There’s also an issue with loading screens, namely that there’s too many of them. I understand that even the best games will have to pause every now and again to load a new portion of the game. But during my playthrough of the game, it felt like every other action generated a brief and annoying black loading screen that took me out of the flow of the story. It should be emphasized that these aren’t LONG loading screens, it’s the sheer number of them that’s the problem.
Yet another problem with Alicization Lycoris, and it seems with the Sword Art Online series as a whole is the sheer amount of dialogue. Yes, I know this is an RPG and dialogue scenes are to be expected. However, the way the Sword Art Online games run their dialogue scenes drives me crazy, and I was hoping Alicization Lycoris would buck the trend. The problem is, once a chain of dialogue scenes starts, they can run on and on and ON for a very long time, and once you’re locked in you can’t pause or stop. Gameplay can literally consist of: a long dialogue scene, running to a new location, another long dialogue scene, repeat.

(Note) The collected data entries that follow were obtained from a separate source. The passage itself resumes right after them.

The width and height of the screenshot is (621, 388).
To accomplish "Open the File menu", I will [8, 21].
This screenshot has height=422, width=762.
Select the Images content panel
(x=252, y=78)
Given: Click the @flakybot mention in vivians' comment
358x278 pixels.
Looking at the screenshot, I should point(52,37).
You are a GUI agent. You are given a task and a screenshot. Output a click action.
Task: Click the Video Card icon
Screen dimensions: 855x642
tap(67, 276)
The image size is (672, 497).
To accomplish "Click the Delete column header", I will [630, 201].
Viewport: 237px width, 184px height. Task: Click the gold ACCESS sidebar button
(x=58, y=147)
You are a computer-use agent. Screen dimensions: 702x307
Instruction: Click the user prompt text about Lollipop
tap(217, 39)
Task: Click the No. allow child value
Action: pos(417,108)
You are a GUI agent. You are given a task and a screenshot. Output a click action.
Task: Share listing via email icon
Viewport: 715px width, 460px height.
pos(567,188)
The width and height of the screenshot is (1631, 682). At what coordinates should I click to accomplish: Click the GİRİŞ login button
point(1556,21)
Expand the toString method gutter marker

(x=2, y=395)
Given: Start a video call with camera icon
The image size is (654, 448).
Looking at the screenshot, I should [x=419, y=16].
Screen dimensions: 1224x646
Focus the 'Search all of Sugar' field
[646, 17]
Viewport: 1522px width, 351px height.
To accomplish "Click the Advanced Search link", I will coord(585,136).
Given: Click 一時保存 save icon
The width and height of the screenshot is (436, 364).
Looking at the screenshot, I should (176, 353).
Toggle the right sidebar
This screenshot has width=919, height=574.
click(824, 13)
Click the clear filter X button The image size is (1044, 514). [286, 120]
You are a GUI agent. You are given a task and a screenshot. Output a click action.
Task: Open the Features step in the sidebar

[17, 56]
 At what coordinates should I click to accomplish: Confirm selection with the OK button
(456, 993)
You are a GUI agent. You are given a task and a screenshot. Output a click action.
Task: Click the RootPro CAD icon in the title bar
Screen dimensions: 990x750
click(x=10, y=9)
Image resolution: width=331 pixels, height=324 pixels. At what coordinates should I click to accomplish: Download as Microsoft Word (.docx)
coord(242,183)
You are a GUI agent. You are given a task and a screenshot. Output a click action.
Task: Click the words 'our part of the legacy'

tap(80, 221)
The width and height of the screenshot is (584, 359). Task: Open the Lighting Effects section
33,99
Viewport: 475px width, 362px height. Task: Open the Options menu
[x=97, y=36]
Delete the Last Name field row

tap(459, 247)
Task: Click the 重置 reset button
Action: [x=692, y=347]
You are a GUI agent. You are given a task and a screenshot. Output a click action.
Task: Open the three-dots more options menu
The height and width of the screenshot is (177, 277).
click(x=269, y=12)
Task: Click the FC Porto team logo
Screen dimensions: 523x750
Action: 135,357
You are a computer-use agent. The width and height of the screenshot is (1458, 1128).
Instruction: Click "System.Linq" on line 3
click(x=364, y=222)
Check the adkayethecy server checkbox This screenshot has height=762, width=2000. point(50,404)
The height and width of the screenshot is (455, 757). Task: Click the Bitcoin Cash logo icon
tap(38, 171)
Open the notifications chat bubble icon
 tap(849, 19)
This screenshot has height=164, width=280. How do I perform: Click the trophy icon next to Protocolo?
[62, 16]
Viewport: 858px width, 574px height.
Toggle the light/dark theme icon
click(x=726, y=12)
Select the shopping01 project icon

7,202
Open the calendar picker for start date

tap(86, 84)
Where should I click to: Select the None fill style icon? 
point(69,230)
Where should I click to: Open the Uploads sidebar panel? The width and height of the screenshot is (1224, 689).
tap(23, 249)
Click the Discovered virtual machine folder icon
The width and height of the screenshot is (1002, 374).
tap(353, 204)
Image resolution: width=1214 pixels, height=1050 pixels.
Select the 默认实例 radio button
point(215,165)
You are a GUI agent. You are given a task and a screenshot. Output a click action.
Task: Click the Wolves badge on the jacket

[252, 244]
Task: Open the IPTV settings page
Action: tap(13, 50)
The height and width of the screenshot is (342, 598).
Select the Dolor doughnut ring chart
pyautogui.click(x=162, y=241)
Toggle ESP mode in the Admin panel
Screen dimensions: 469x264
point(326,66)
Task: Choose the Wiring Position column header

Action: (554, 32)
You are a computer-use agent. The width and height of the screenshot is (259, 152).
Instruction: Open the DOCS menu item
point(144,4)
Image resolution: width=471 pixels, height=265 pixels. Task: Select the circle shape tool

In conclusion, despite its issues, Sword Art Online: Alicization Lycoris is an enjoyable game. If you've been enjoying the Alicization arc for the past year, you will love the chance to play through the story yourself. It's true, the game does have some issues, but they're not deal breakers. I would happily recommend this game to anyone wanting to check it out, with the proviso that you will need a lot of patience to get through the dialogue portions.